_Task directions_. For this exercise, print the records below verbatim.

Saved data entries
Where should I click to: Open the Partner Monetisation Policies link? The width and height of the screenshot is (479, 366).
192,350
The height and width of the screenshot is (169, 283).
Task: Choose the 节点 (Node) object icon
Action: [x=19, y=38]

_Result for this exercise_.
Where should I click to: Open the Partner Monetisation Policies link? The width and height of the screenshot is (479, 366).
192,350
The height and width of the screenshot is (169, 283).
Task: Choose the 节点 (Node) object icon
Action: [x=19, y=38]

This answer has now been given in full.